■ **Work to be completed**:
Each record must be repeated exactly as it stands.
+++ Records to process +++
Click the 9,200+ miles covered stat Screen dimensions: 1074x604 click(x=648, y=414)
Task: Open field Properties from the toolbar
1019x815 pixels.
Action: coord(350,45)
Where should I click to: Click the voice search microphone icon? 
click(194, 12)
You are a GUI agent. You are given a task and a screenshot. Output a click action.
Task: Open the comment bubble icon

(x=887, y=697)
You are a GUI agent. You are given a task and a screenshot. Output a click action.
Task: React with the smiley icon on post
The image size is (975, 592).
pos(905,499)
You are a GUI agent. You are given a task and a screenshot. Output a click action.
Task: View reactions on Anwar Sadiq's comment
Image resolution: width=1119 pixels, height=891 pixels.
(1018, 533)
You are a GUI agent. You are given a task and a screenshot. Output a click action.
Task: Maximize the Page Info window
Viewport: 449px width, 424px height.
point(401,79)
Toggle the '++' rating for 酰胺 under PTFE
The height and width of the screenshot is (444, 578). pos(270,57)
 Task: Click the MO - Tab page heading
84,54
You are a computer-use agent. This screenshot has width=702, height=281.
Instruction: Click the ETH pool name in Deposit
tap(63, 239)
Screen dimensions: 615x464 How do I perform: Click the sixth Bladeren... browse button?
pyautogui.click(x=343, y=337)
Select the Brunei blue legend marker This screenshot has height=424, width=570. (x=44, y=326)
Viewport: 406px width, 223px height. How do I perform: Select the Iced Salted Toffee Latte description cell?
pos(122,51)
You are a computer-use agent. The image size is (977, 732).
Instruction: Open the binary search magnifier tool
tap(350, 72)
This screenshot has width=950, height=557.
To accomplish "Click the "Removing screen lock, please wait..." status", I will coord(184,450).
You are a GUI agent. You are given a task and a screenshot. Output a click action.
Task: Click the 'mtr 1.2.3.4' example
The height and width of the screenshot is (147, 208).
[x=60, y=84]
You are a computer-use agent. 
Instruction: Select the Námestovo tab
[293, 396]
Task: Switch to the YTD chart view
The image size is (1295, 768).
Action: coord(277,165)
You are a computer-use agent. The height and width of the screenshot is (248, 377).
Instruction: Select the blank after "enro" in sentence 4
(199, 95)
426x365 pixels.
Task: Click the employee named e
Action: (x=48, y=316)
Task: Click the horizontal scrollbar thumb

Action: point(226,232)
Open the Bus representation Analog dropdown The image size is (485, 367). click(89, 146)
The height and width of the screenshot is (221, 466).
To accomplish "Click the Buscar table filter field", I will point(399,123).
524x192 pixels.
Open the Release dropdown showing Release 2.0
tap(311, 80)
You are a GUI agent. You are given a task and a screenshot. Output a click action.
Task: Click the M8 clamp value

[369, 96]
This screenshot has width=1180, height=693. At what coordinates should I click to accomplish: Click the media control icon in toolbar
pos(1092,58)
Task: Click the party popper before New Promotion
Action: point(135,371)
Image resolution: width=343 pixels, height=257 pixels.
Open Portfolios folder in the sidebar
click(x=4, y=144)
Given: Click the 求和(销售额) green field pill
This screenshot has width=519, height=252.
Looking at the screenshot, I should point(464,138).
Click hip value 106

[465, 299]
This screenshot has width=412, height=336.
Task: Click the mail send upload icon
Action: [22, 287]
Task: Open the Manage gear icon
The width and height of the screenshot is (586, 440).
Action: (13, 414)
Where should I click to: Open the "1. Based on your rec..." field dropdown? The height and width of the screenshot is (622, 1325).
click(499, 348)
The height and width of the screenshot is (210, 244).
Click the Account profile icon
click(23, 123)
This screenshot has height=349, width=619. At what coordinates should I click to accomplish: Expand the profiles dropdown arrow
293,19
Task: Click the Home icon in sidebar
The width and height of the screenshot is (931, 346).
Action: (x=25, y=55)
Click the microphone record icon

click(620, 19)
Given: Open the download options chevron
+++
■ **Solution**:
Click the 9,200+ miles covered stat Screen dimensions: 1074x604 click(x=648, y=414)
Task: Open field Properties from the toolbar
1019x815 pixels.
Action: coord(350,45)
Where should I click to: Click the voice search microphone icon? 
click(194, 12)
You are a GUI agent. You are given a task and a screenshot. Output a click action.
Task: Open the comment bubble icon

(x=887, y=697)
You are a GUI agent. You are given a task and a screenshot. Output a click action.
Task: React with the smiley icon on post
The image size is (975, 592).
pos(905,499)
You are a GUI agent. You are given a task and a screenshot. Output a click action.
Task: View reactions on Anwar Sadiq's comment
Image resolution: width=1119 pixels, height=891 pixels.
(1018, 533)
You are a GUI agent. You are given a task and a screenshot. Output a click action.
Task: Maximize the Page Info window
Viewport: 449px width, 424px height.
point(401,79)
Toggle the '++' rating for 酰胺 under PTFE
The height and width of the screenshot is (444, 578). pos(270,57)
 Task: Click the MO - Tab page heading
84,54
You are a computer-use agent. This screenshot has width=702, height=281.
Instruction: Click the ETH pool name in Deposit
tap(63, 239)
Screen dimensions: 615x464 How do I perform: Click the sixth Bladeren... browse button?
pyautogui.click(x=343, y=337)
Select the Brunei blue legend marker This screenshot has height=424, width=570. (x=44, y=326)
Viewport: 406px width, 223px height. How do I perform: Select the Iced Salted Toffee Latte description cell?
pos(122,51)
You are a computer-use agent. The image size is (977, 732).
Instruction: Open the binary search magnifier tool
tap(350, 72)
This screenshot has width=950, height=557.
To accomplish "Click the "Removing screen lock, please wait..." status", I will coord(184,450).
You are a GUI agent. You are given a task and a screenshot. Output a click action.
Task: Click the 'mtr 1.2.3.4' example
The height and width of the screenshot is (147, 208).
[x=60, y=84]
You are a computer-use agent. 
Instruction: Select the Námestovo tab
[293, 396]
Task: Switch to the YTD chart view
The image size is (1295, 768).
Action: coord(277,165)
You are a computer-use agent. The height and width of the screenshot is (248, 377).
Instruction: Select the blank after "enro" in sentence 4
(199, 95)
426x365 pixels.
Task: Click the employee named e
Action: (x=48, y=316)
Task: Click the horizontal scrollbar thumb

Action: point(226,232)
Open the Bus representation Analog dropdown The image size is (485, 367). click(89, 146)
The height and width of the screenshot is (221, 466).
To accomplish "Click the Buscar table filter field", I will point(399,123).
524x192 pixels.
Open the Release dropdown showing Release 2.0
tap(311, 80)
You are a GUI agent. You are given a task and a screenshot. Output a click action.
Task: Click the M8 clamp value

[369, 96]
This screenshot has width=1180, height=693. At what coordinates should I click to accomplish: Click the media control icon in toolbar
pos(1092,58)
Task: Click the party popper before New Promotion
Action: point(135,371)
Image resolution: width=343 pixels, height=257 pixels.
Open Portfolios folder in the sidebar
click(x=4, y=144)
Given: Click the 求和(销售额) green field pill
This screenshot has width=519, height=252.
Looking at the screenshot, I should point(464,138).
Click hip value 106

[465, 299]
This screenshot has width=412, height=336.
Task: Click the mail send upload icon
Action: [22, 287]
Task: Open the Manage gear icon
The width and height of the screenshot is (586, 440).
Action: (13, 414)
Where should I click to: Open the "1. Based on your rec..." field dropdown? The height and width of the screenshot is (622, 1325).
click(499, 348)
The height and width of the screenshot is (210, 244).
Click the Account profile icon
click(23, 123)
This screenshot has height=349, width=619. At what coordinates should I click to accomplish: Expand the profiles dropdown arrow
293,19
Task: Click the Home icon in sidebar
The width and height of the screenshot is (931, 346).
Action: (x=25, y=55)
Click the microphone record icon

click(620, 19)
Given: Open the download options chevron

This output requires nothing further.